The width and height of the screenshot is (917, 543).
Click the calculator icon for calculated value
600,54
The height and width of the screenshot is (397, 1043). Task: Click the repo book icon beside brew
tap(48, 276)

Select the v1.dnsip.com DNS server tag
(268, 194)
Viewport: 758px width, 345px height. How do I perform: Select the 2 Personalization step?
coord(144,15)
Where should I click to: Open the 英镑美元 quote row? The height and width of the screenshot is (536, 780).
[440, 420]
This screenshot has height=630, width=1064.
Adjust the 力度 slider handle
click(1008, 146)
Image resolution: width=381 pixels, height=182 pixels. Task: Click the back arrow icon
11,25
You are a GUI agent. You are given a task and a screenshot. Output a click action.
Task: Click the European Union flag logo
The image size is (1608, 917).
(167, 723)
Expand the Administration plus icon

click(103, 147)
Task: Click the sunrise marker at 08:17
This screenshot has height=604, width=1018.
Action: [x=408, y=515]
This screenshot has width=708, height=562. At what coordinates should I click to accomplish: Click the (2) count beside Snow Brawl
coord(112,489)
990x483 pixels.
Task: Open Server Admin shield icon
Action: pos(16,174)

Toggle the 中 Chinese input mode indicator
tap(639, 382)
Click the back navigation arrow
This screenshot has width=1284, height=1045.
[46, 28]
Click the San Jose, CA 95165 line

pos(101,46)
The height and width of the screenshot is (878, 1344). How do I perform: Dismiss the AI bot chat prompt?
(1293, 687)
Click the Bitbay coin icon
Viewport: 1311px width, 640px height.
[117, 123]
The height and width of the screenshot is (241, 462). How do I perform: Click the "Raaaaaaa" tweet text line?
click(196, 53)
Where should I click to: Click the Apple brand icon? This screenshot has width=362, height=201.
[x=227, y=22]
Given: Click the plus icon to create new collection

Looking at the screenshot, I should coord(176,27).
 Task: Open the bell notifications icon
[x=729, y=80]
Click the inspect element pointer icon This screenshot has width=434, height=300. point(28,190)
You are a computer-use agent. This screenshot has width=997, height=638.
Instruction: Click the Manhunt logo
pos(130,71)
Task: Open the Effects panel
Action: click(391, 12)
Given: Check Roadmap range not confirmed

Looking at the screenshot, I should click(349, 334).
——————————
Task brief
Print out the whole listing, with every line exactly as it appears.

Reply to the task
The width and height of the screenshot is (917, 543).
Click the calculator icon for calculated value
600,54
The height and width of the screenshot is (397, 1043). Task: Click the repo book icon beside brew
tap(48, 276)

Select the v1.dnsip.com DNS server tag
(268, 194)
Viewport: 758px width, 345px height. How do I perform: Select the 2 Personalization step?
coord(144,15)
Where should I click to: Open the 英镑美元 quote row? The height and width of the screenshot is (536, 780).
[440, 420]
This screenshot has height=630, width=1064.
Adjust the 力度 slider handle
click(1008, 146)
Image resolution: width=381 pixels, height=182 pixels. Task: Click the back arrow icon
11,25
You are a GUI agent. You are given a task and a screenshot. Output a click action.
Task: Click the European Union flag logo
The image size is (1608, 917).
(167, 723)
Expand the Administration plus icon

click(103, 147)
Task: Click the sunrise marker at 08:17
This screenshot has height=604, width=1018.
Action: [x=408, y=515]
This screenshot has width=708, height=562. At what coordinates should I click to accomplish: Click the (2) count beside Snow Brawl
coord(112,489)
990x483 pixels.
Task: Open Server Admin shield icon
Action: pos(16,174)

Toggle the 中 Chinese input mode indicator
tap(639, 382)
Click the back navigation arrow
This screenshot has width=1284, height=1045.
[46, 28]
Click the San Jose, CA 95165 line

pos(101,46)
The height and width of the screenshot is (878, 1344). How do I perform: Dismiss the AI bot chat prompt?
(1293, 687)
Click the Bitbay coin icon
Viewport: 1311px width, 640px height.
[117, 123]
The height and width of the screenshot is (241, 462). How do I perform: Click the "Raaaaaaa" tweet text line?
click(196, 53)
Where should I click to: Click the Apple brand icon? This screenshot has width=362, height=201.
[x=227, y=22]
Given: Click the plus icon to create new collection

Looking at the screenshot, I should coord(176,27).
 Task: Open the bell notifications icon
[x=729, y=80]
Click the inspect element pointer icon This screenshot has width=434, height=300. point(28,190)
You are a computer-use agent. This screenshot has width=997, height=638.
Instruction: Click the Manhunt logo
pos(130,71)
Task: Open the Effects panel
Action: click(391, 12)
Given: Check Roadmap range not confirmed

Looking at the screenshot, I should click(349, 334).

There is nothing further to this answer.